** Source data follows **

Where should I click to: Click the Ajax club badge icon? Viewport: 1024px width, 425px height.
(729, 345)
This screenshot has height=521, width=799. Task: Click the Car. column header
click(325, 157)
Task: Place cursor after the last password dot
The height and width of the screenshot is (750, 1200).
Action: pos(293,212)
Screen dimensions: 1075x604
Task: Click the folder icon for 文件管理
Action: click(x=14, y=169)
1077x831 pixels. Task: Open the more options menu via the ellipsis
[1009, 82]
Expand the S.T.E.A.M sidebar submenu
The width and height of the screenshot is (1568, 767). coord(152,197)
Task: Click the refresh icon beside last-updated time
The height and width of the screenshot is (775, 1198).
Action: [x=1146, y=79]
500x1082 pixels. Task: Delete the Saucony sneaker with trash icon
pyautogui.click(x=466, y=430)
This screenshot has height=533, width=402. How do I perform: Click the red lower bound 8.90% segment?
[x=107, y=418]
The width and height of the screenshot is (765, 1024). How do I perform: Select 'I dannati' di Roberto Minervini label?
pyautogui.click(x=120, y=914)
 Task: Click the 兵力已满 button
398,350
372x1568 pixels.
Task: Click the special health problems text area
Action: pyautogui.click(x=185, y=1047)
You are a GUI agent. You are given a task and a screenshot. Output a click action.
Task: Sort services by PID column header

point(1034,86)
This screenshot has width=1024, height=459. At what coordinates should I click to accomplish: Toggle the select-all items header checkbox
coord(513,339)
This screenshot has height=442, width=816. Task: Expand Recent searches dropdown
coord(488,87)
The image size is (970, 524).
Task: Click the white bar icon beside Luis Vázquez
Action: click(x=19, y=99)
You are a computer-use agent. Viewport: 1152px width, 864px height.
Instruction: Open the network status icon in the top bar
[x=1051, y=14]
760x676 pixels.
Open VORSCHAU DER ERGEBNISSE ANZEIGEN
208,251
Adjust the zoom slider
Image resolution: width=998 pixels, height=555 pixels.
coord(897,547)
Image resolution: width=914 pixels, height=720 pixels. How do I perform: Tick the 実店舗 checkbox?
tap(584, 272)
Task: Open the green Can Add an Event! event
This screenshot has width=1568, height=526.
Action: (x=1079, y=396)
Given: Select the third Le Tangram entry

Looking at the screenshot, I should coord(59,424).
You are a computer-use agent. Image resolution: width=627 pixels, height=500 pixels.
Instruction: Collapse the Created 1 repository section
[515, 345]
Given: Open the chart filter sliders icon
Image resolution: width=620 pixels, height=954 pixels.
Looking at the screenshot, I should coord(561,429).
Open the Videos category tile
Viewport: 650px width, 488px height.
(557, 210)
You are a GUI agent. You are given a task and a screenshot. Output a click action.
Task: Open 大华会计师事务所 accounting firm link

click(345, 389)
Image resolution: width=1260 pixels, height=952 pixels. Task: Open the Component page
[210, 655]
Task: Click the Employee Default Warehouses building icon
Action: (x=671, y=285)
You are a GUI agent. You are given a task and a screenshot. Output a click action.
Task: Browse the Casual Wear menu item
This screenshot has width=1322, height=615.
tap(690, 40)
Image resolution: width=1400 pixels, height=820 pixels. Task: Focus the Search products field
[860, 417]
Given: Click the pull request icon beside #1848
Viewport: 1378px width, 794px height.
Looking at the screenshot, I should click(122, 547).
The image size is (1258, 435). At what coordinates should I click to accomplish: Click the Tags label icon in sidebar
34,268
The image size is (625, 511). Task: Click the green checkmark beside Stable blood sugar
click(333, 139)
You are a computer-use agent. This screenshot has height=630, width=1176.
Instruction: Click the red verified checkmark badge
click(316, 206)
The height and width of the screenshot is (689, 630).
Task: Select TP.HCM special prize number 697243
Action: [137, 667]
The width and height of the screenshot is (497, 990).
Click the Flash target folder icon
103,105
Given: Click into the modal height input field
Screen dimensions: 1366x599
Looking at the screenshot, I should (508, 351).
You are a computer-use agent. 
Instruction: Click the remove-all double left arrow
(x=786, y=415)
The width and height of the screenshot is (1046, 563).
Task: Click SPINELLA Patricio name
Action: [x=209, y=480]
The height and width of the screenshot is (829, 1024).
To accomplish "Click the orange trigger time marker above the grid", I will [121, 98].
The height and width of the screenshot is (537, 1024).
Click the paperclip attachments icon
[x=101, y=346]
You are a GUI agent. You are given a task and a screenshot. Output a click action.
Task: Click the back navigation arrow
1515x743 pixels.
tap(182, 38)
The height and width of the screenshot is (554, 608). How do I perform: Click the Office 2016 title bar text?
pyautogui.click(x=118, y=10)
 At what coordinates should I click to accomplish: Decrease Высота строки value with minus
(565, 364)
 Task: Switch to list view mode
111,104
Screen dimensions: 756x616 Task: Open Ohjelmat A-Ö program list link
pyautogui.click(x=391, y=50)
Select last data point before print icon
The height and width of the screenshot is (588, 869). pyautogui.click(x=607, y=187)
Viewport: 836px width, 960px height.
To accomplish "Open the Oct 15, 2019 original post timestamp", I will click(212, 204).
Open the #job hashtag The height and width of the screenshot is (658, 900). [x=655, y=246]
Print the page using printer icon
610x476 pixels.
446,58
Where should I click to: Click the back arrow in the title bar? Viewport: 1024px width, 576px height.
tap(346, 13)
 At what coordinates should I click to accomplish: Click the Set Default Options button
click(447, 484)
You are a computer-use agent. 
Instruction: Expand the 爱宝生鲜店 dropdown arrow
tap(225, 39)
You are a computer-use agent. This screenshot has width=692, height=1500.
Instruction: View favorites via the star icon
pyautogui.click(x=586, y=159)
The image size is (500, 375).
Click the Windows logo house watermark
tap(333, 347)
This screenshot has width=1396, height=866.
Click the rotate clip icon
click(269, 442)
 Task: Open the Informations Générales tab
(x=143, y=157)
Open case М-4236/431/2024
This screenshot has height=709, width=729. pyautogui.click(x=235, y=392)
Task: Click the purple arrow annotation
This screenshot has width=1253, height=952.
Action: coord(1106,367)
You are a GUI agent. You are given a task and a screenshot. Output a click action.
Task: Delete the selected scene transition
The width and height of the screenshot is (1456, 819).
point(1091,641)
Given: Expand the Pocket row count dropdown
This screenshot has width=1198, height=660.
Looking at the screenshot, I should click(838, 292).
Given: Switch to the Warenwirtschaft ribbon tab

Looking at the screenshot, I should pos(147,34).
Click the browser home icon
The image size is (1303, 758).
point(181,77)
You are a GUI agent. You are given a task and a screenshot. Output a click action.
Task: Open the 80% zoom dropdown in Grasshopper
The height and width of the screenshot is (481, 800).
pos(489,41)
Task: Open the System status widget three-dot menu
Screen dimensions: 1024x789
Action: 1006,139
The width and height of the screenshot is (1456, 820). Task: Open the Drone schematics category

** End of Source data **

- _Problem_: Wherever "computer" appears in a line of the entries, copy that line.

- _Final answer_:
You are a computer-use agent. Viewport: 1152px width, 864px height.
You are a computer-use agent. Image resolution: width=627 pixels, height=500 pixels.
You are a computer-use agent. This screenshot has height=630, width=1176.
You are a computer-use agent. 
You are a computer-use agent. 
You are a computer-use agent. This screenshot has width=692, height=1500.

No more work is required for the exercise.